National Pasteurized Eggs Inc. produces about a million pasteurized eggs each
day, which are shipped out to customers across North
America. The patented process, one of the first for egg
pasteurization, kills all of the bacteria, including salmonella.
"You can crack the (pasteurized) eggs and eat them raw like Rocky,"
without worrying about getting sick, said Gregory M. West, president of the
company. "Most people would never even think of drinking raw milk as their
standard because of the risk."
About one in 10,000 eggs is contaminated with salmonella, West said, pointing
out that this is roughly the same number of eggs on display at a major
grocery chain.
Typically, 40,000 cases of salmonella poisoning are reported in the United States
each year, according to the Centers for Disease Control and Prevention, but
the actual number may be more than 30 times greater since mild cases aren't
diagnosed or reported. Symptoms can include diarrhea, fever and abdominal cramps
lasting four to seven days.
Sometimes, though, the infection can spread from the intestines to the blood
stream and into other parts of the body, possibly causing death, according to
the CDC, which cautions that the elderly, infants and people with impaired
immune systems are more likely to see these severe effects. About 400 people
die each year from the salmonella infection.

### [WORK ORDER A]
In the passage on pasteurized eggs, about how many eggs does National Pasteurized Eggs Inc. produce per day?
### [WORK ORDER B]
Write a continuation of the passage on pasteurized eggs and salmonella, beginning after its final sentence.

### [DATASET]
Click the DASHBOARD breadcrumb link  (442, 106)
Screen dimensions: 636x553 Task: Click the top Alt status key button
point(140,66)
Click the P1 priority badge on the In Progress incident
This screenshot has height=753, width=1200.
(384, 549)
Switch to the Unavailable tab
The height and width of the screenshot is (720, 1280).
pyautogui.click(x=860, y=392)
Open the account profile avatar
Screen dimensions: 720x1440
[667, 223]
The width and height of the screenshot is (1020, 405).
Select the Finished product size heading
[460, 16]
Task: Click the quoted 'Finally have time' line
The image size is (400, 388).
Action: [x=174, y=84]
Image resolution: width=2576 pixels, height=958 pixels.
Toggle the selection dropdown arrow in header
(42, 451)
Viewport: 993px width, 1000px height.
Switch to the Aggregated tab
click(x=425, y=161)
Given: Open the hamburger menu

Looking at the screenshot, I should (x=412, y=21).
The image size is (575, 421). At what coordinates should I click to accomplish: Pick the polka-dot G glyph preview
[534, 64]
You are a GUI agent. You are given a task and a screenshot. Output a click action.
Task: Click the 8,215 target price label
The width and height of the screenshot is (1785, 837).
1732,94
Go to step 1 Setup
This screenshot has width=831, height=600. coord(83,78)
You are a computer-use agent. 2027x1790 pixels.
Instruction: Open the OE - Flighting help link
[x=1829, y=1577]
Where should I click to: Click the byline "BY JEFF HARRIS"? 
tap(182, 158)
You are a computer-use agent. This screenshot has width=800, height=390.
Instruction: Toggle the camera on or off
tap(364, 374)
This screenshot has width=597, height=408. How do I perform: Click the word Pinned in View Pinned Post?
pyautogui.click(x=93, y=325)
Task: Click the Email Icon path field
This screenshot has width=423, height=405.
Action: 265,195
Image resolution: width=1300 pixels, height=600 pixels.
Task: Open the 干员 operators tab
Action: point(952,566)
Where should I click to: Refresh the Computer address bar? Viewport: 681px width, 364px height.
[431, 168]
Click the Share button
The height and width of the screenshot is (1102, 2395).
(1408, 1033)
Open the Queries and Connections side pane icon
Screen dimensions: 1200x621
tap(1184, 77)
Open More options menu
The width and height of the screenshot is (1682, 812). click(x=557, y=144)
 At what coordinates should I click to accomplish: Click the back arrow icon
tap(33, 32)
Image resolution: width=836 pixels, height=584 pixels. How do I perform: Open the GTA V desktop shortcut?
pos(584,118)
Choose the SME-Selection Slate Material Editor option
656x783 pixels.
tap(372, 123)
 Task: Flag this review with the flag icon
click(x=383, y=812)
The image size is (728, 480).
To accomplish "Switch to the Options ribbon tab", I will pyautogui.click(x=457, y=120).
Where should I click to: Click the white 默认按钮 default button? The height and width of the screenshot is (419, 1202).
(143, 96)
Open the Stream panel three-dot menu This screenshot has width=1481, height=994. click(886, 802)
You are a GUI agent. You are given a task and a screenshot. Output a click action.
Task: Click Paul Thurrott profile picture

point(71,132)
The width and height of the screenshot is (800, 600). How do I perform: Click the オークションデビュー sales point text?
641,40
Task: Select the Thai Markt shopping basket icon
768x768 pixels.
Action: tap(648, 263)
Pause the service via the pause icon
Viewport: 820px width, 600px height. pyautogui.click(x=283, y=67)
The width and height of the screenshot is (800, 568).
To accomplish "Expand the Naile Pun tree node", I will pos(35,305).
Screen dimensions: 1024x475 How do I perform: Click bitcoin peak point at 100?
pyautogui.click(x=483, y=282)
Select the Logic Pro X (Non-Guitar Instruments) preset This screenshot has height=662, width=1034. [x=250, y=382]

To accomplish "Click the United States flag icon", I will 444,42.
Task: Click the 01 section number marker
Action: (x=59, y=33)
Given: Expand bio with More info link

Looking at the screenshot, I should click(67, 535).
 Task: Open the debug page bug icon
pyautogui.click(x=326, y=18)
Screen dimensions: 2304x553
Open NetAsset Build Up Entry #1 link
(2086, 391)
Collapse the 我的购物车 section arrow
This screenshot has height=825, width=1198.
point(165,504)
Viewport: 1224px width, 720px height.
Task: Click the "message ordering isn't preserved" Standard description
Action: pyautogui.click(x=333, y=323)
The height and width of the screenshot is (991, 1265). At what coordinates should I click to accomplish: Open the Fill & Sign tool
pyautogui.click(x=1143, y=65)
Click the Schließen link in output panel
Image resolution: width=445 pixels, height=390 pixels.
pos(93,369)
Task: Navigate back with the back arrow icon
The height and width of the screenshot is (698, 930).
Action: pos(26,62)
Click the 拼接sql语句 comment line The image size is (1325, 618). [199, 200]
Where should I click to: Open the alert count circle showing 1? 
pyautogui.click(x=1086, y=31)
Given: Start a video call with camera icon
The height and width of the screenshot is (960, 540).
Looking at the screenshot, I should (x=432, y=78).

### [OUTPUT A]
About a million pasteurized eggs.

### [OUTPUT B]
Contaminated eggs are the leading cause of salmonella, which is the top cause
for food-borne illness, West said, making pasteurized eggs the logical choice
for many.
"It's like an air bag in the car," said Matthew Botos,
the former director of the Illinois
Center for Food Safety
and Technology and a food safety consultant. "Everybody should wear a
seat belt, but you feel much safer when you have an airbag."
This "air bag" of egg safety was first developed in 1985, following
a series of salmonella outbreaks. Today, the eggs are produced with the brand
name Davidson's Safest Choice and distributed across the United States, Mexico
and Canada,
with more international growth planned for the future.
The process includes an hour spent in a hot water bath, just warm enough to
kill the bacteria without cooking the eggs. "It's like a giant
Jacuzzi," West said. "You have a very efficient, more
cost-effective method of pasteurizing eggs, giving us the opportunity to
pasteurize a lot more eggs than otherwise could have been expected."
The eggs typically are marked up in price by 25 percent to 50 percent in the
marketplace, but West said they're worth the splurge, even in tough economic
times.
"You can't take food safety away as your answer to cost savings,"
West said. "If you're going to be in the food business, food safety
needs to be your priority in recessionary times and in good times. You will
have bad times if you have a food-borne illness."